Birgit Fischer und Fiona Rachel Fischer
„eine himmelumarmerin bin ich“
Dialoge in Kunst und Literatur (Finissage)
22. Februar bis 24. März 2026
Stell dir vor, du streckst die Arme aus, weit hinauf in den Himmel – und fällst in eine Umarmung, die alle Grenzen auflöst. Das ist der Moment, in dem du alles bist und noch mehr sein kannst. Das ist der Moment, in dem die Welt sich an dich schmiegt. Aus diesem Gedanken erwächst ein Projekt, in dem Bild und Wort nicht nebeneinanderstehen, sondern sich umarmen: Die Encaustic-Künstlerin Birgit Fischer und die Autorin Fiona Rachel Fischer lassen ihre Werke in einen lebendigen Dialog treten. Zwischen Bildern und Skulpturen entfalten sich Texte, die gehört und erlebt werden wollen – ein Zusammenspiel von visueller und erzählender Kunst, das Horizonte öffnet und neue Räume der Wahrnehmung schafft.
Finissage & Klangtexte
Wo man geschehen lässt, passiert das Unerwartete: Der letzte Abend der Ausstellung wird zu einem Fest des Zufalls und der Improvisation. So wie das heißflüssige Encausticwachs der Kunstwerke im Kunstprozess dem Zufall des Fließens unterlag, so löst sich die Literatur an diesem Abend aus der Erstarrung der gedruckten Buchstaben. Zwischen den im Fluss konservierten Bildern und Skulpturen liest Fiona Rachel Fischer ihre Texte zu improvisierter Jazz-Musik. Jeder Ton, jedes Wort ist ein Augenblick des Werdens – flüchtig, vibrierend, voller Energie, die sich in den Kunstwerken wiederfindet. Ein Abend, der nicht nur gehört, sondern gespürt werden will.
Die Künstlerinnen
Birgit Fischer arbeitet als Encausticerin mit mixed media und pigmentiertem, heißflüssigen Wachs und erschafft Bilder und Skulpturen voll Poesie und Bewegung. Ihre Werke werden regelmäßig in Ausstellungen im In- und Ausland gezeigt und wurden bereits mehrfach ausgezeichnet.
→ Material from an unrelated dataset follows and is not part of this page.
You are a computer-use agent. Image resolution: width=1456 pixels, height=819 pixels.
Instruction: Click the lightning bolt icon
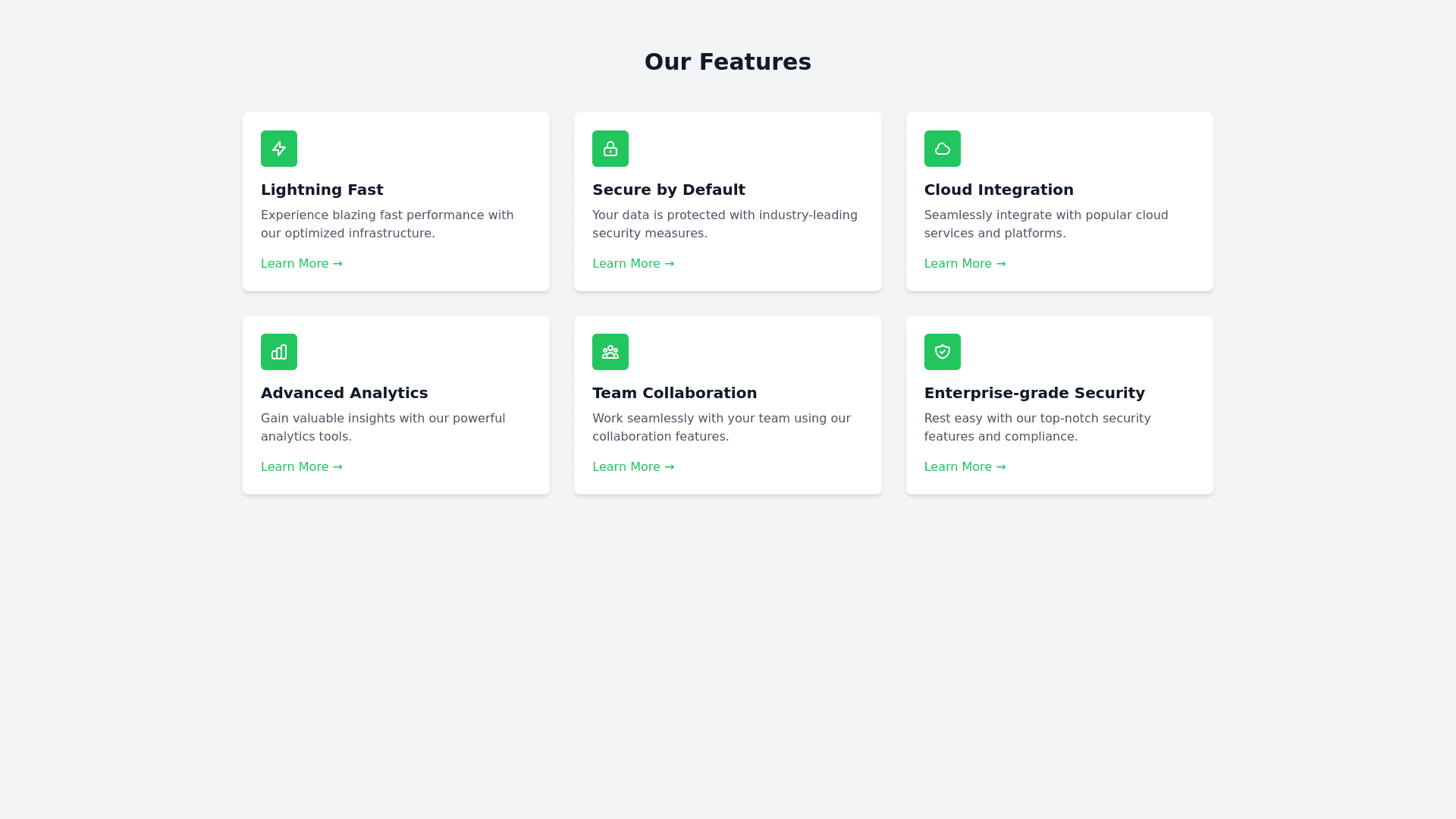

www.birgitfischer-encausticart.de
Fiona Rachel Fischer ist als Auftragswortkillerin für verschiedene Medien wie Print, Online und Radio unterwegs und macht Jagd auf neue intermediale Formen. Ihre prosaischen und lyrischen Texte schmiegen sich an die Themen Körperlichkeit, Feminismus und Realitätsverschiebungen und brummen vor Bildhaftigkeit.